Her childhood was spent in India, South Africa and Australia.
She attended Swanley Horticultural College in England where she studied garden design for two years.
After graduating she obtained a position as head gardener of an Irish estate.
She formed a partnership with H. Selfe-Leonard, a gardener particularly known for his rock gardens, and they designed gardens throughout Britain. Leonard was a follower of Gertrude Jekyll. Lorrie's love of herbaceous gardens may have come from Leonard, or through meeting with Jekyll herself.

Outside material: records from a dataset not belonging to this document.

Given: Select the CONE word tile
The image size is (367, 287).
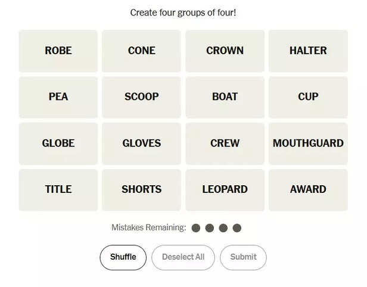Looking at the screenshot, I should (141, 51).
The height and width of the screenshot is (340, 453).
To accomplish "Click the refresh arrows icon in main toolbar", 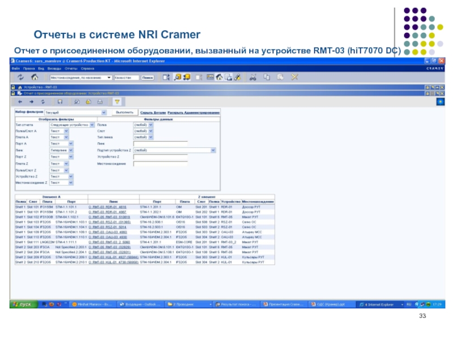I will coord(21,77).
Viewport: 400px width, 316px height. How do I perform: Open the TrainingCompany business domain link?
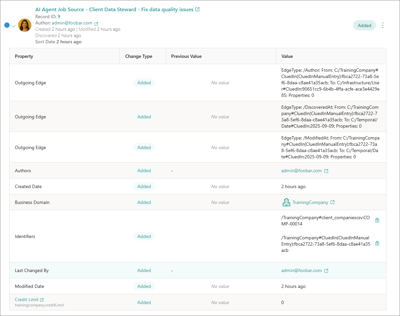310,202

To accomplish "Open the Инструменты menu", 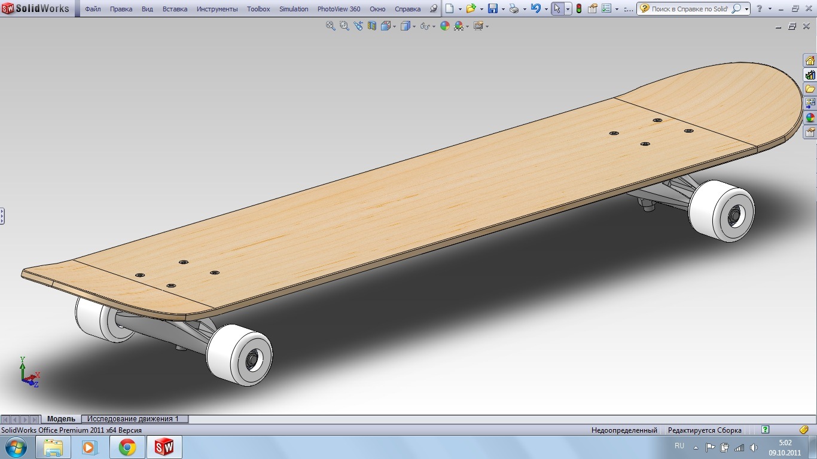I will click(x=217, y=9).
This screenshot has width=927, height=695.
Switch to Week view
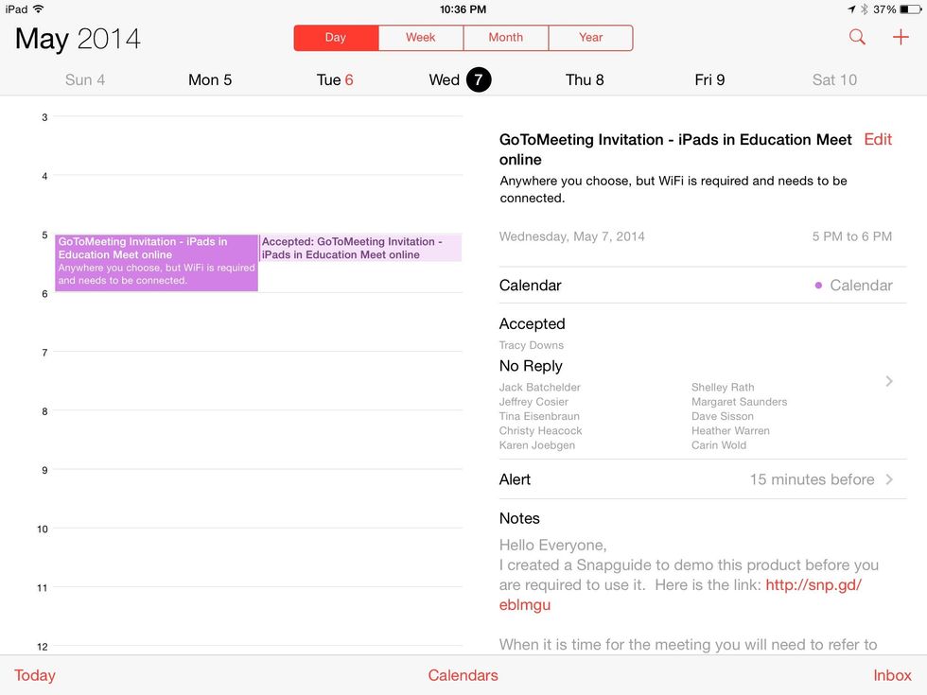(x=420, y=37)
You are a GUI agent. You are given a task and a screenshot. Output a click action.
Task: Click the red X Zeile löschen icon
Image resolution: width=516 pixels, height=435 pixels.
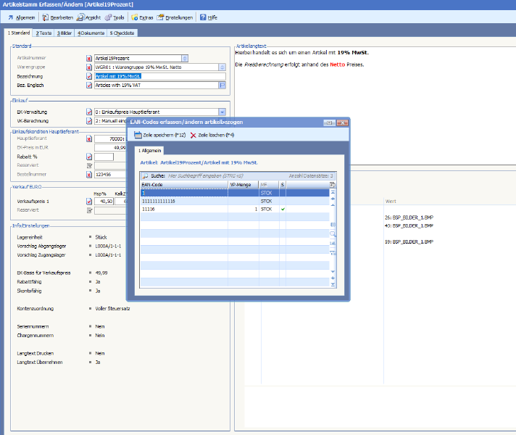[x=193, y=136]
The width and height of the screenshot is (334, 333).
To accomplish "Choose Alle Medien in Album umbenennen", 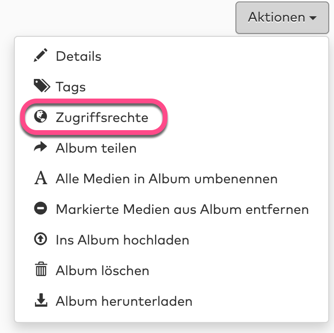I will pyautogui.click(x=167, y=179).
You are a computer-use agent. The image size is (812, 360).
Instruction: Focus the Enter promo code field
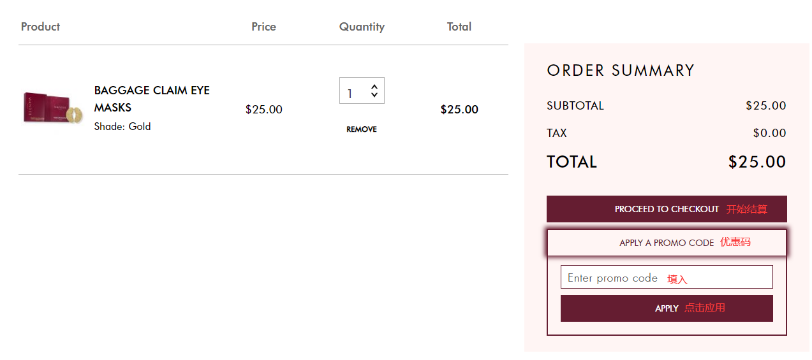click(667, 278)
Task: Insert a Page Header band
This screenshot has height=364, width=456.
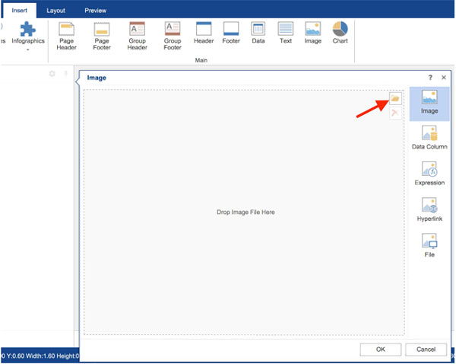Action: 66,36
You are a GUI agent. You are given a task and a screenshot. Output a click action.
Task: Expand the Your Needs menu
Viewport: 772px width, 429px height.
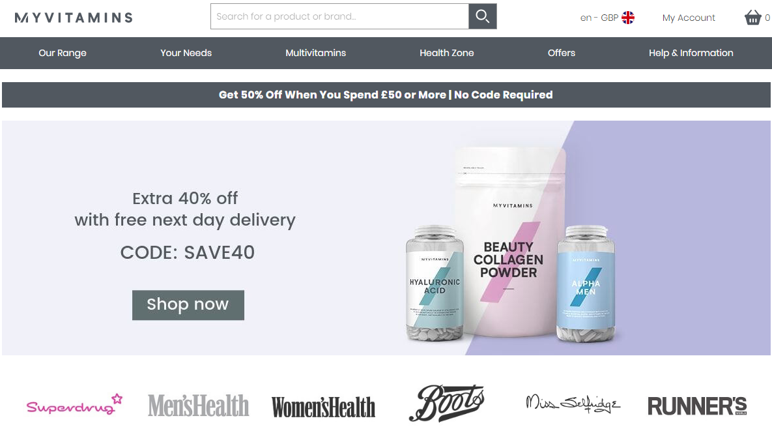pyautogui.click(x=186, y=53)
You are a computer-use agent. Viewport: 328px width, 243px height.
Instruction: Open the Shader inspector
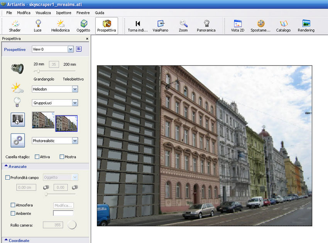tap(15, 26)
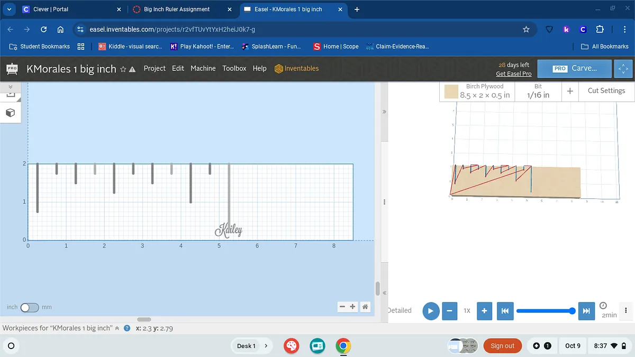Zoom in the canvas with plus icon
Image resolution: width=635 pixels, height=357 pixels.
(353, 307)
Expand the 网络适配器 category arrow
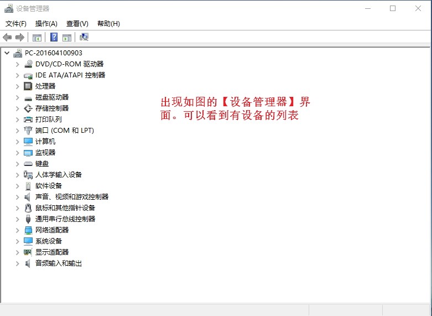Image resolution: width=432 pixels, height=316 pixels. coord(17,230)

Lorrie had the ambition of becoming a landscape architect. The profession was not taught in England at the time, but she managed to acquire the knowledge through private lessons and technical courses. She opened an office in London and practiced in Britain for several years, gaining a high reputation.
In 1910 Lorrie Dunington met Howard Grubb, also a landscape architect, and the two married in the spring on 1911.
They combined their surnames to become Mr. and Mrs. Dunington-Grubb.

==Canada==
===Landscape architect===

Howard and Lorrie moved to Toronto in 1911. They quickly became busy with commissions for the boulevards and parks of the Lawrence Park suburb of Toronto, and with private commissions for landscaping the gardens of new homes there.
Lorrie Dunington-Grubb worked on her own or with her husband on the design of private and public gardens, garden suburbs and town planning projects.
In 1913 they received commissions to prepare plans for the subdivisions of Colvin Park in Buffalo, New York, Oriole Park in Toronto and the Workman's Garden Village for the Riordan Pulp and Paper Company in Hawkesbury, Ontario. In Toronto they also designed the grounds of the Old Mill Tea Room, the Humber Valley Surveys and the 15-acre Chorley Park.
Later works included the Rainbow Bridge Gardens and Oakes Garden Theatre in Niagara Falls, Ontario, the McMaster University entrance gardens and Gore Park in Hamilton, Ontario.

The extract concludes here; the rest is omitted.